» DATA TO EXAMINE:
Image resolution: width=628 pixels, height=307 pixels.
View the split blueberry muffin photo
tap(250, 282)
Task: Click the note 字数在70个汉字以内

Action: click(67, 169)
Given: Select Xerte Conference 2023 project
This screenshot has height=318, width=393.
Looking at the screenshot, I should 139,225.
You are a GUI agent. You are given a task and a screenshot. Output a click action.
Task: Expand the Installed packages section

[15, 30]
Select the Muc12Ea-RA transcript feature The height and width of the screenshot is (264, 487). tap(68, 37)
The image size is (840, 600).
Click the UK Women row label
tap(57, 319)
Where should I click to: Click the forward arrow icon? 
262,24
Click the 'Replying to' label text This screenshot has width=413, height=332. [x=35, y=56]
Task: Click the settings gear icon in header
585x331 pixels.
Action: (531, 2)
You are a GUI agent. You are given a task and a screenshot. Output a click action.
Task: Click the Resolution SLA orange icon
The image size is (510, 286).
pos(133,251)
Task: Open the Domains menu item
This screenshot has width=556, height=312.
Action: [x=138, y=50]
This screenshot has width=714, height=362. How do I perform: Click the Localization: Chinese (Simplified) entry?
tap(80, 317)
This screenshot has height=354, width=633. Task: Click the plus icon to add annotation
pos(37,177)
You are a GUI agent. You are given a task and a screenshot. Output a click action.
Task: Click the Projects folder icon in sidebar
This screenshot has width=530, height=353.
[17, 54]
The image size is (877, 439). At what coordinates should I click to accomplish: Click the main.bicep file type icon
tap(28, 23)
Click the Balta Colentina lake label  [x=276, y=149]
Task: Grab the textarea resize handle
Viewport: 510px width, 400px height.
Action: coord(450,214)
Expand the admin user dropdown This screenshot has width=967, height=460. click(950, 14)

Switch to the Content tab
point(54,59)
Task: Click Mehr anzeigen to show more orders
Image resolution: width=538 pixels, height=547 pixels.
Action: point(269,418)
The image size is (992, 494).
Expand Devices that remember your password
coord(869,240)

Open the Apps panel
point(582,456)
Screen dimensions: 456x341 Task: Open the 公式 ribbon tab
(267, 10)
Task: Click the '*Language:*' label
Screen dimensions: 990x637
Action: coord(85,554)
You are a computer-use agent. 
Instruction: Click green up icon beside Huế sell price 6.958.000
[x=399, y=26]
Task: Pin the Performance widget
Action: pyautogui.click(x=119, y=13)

» INSTRUCTIONS FOR THE TASK: Print every record above exactly as it stands.

» ANSWER TO THIS TASK:
Image resolution: width=628 pixels, height=307 pixels.
View the split blueberry muffin photo
tap(250, 282)
Task: Click the note 字数在70个汉字以内

Action: click(67, 169)
Given: Select Xerte Conference 2023 project
This screenshot has height=318, width=393.
Looking at the screenshot, I should 139,225.
You are a GUI agent. You are given a task and a screenshot. Output a click action.
Task: Expand the Installed packages section

[15, 30]
Select the Muc12Ea-RA transcript feature The height and width of the screenshot is (264, 487). tap(68, 37)
The image size is (840, 600).
Click the UK Women row label
tap(57, 319)
Where should I click to: Click the forward arrow icon? 
262,24
Click the 'Replying to' label text This screenshot has width=413, height=332. [x=35, y=56]
Task: Click the settings gear icon in header
585x331 pixels.
Action: (531, 2)
You are a GUI agent. You are given a task and a screenshot. Output a click action.
Task: Click the Resolution SLA orange icon
The image size is (510, 286).
pos(133,251)
Task: Open the Domains menu item
This screenshot has width=556, height=312.
Action: [x=138, y=50]
This screenshot has width=714, height=362. How do I perform: Click the Localization: Chinese (Simplified) entry?
tap(80, 317)
This screenshot has height=354, width=633. Task: Click the plus icon to add annotation
pos(37,177)
You are a GUI agent. You are given a task and a screenshot. Output a click action.
Task: Click the Projects folder icon in sidebar
This screenshot has width=530, height=353.
[17, 54]
The image size is (877, 439). At what coordinates should I click to accomplish: Click the main.bicep file type icon
tap(28, 23)
Click the Balta Colentina lake label  [x=276, y=149]
Task: Grab the textarea resize handle
Viewport: 510px width, 400px height.
Action: coord(450,214)
Expand the admin user dropdown This screenshot has width=967, height=460. click(950, 14)

Switch to the Content tab
point(54,59)
Task: Click Mehr anzeigen to show more orders
Image resolution: width=538 pixels, height=547 pixels.
Action: point(269,418)
The image size is (992, 494).
Expand Devices that remember your password
coord(869,240)

Open the Apps panel
point(582,456)
Screen dimensions: 456x341 Task: Open the 公式 ribbon tab
(267, 10)
Task: Click the '*Language:*' label
Screen dimensions: 990x637
Action: coord(85,554)
You are a computer-use agent. 
Instruction: Click green up icon beside Huế sell price 6.958.000
[x=399, y=26]
Task: Pin the Performance widget
Action: pyautogui.click(x=119, y=13)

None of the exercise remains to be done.